SmolDB is designed for specific use cases. Choose it when your application matches these patterns:

Good Use Cases

Use Case Why SmolDB Works
Embedded databases No external server needed, just files
Prototyping & MVPs Simple API, no schema setup required
Desktop/Electron apps File-based storage, works offline
CLI tools Lightweight, no daemon processes
Configuration stores Persistent key-value with querying
Session storage Fast lookups by session ID
Caching layer Persist cache to disk between restarts
Log aggregation Append-heavy workloads with periodic compaction
Single-user apps No concurrent write conflicts
Development/testing Easy to inspect, reset, and version control

When NOT to Use SmolDB

Scenario Better Alternative
Concurrent writers Use a proper database with MVCC/locking
Large datasets (>1M docs) Use SQLite, MongoDB, or PostgreSQL
Complex queries Use SQL databases with proper query planners
ACID transactions Use SQLite or PostgreSQL
Real-time sync Use Firebase, Supabase, or CRDTs
Multi-process access Use client-server databases
Production web APIs Use PostgreSQL, MySQL, or MongoDB

Benchmarks & Comparisons

Benchmarks live under benchmarks/ and write results to benchmarks/results/*.json.

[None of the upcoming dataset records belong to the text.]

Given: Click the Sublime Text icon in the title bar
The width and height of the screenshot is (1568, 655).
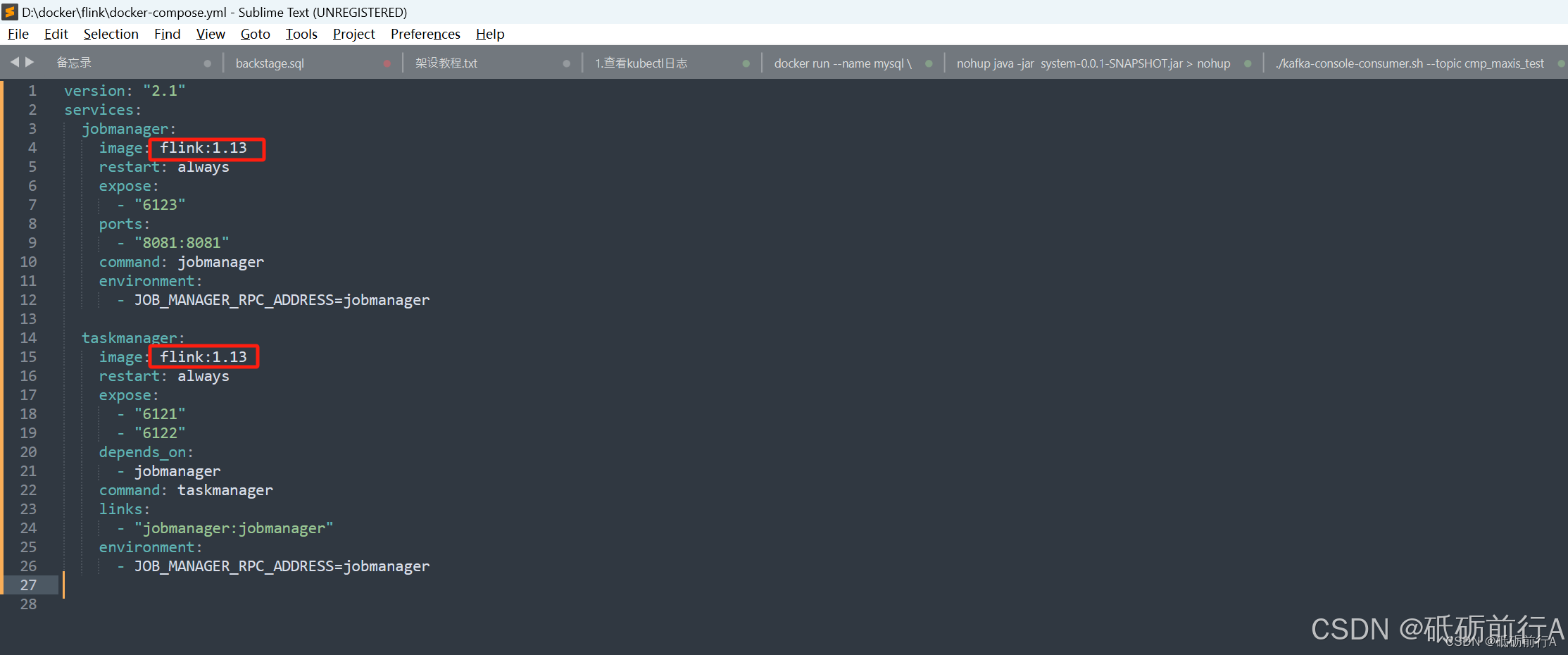Looking at the screenshot, I should coord(10,11).
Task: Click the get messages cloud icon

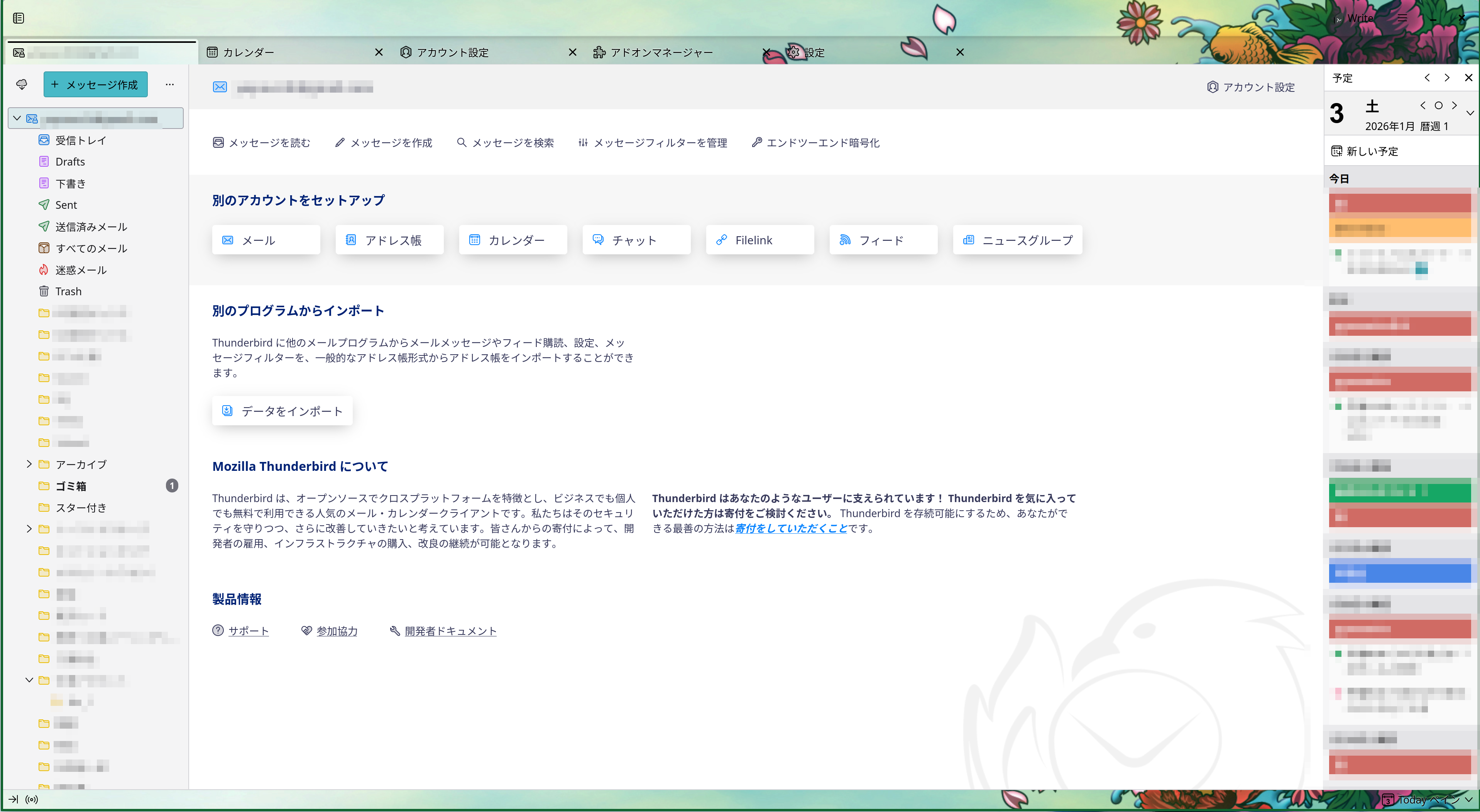Action: 22,85
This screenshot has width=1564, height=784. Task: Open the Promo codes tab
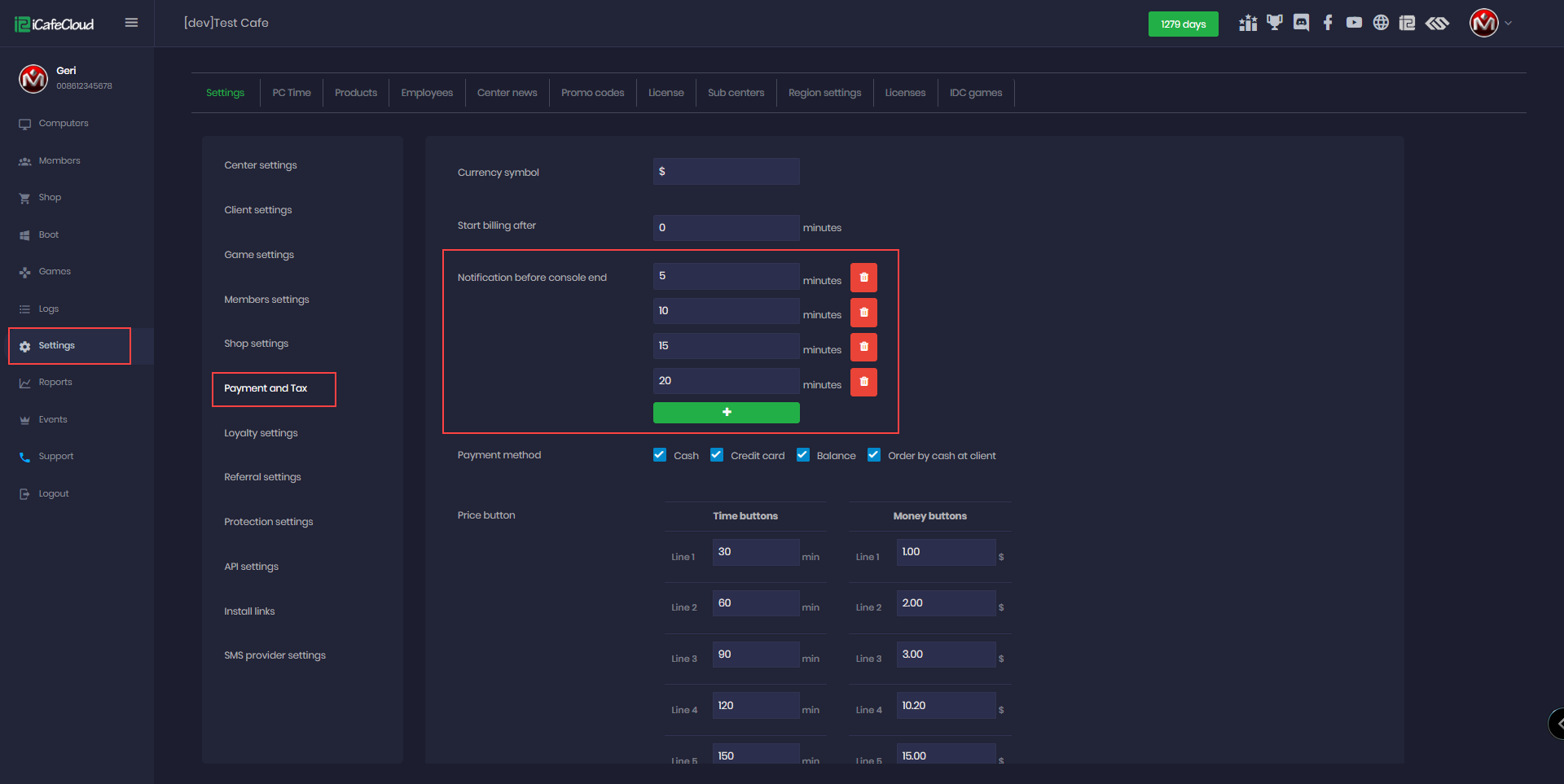click(x=592, y=92)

The numbers below are from the latest committed runs on Linux x64 with Bun 1.3.4 (timestamp: 2025-12-17). Treat them as directional; they vary by SSD, filesystem, CPU governor, and dataset shape.

Versus LowDB (write-through workloads)

SmolDB is faster on write-through operations (each op persists to disk) and on indexed counting. LowDB can still win on “bulk insert then flush once” patterns.

Operation (10k-doc dataset where applicable) SmolDB vs LowDB
Write-through insert ~4.81× faster
Write-through update ~6.30× faster
Write-through delete ~6.02× faster
Query: count() fully covered by indexes ~1.69× faster
Cold start: load + single read (10,000 docs) ~1.39× faster
Persist indexes / DB state ~509× faster

Versus vanilla JSON file storage

The JSON baseline is “read whole file → JSON.parse → modify → JSON.stringify → write whole file”. SmolDB avoids whole-file rewrites by writing fixed-size slots and maintaining a binary index.

Operation (10k-doc dataset where applicable) SmolDB vs JSON
Write-through insert ~1.39× faster
Write-through update ~1.88× faster
Query: indexed count() vs JSON scan ~2.04× faster
Cold start: load + single read (10,000 docs) ~1.45× faster

Interpreting the “Batch Insert” numbers

Some baselines can bulk-load into memory and flush once, so their “batch insert” can be extremely fast.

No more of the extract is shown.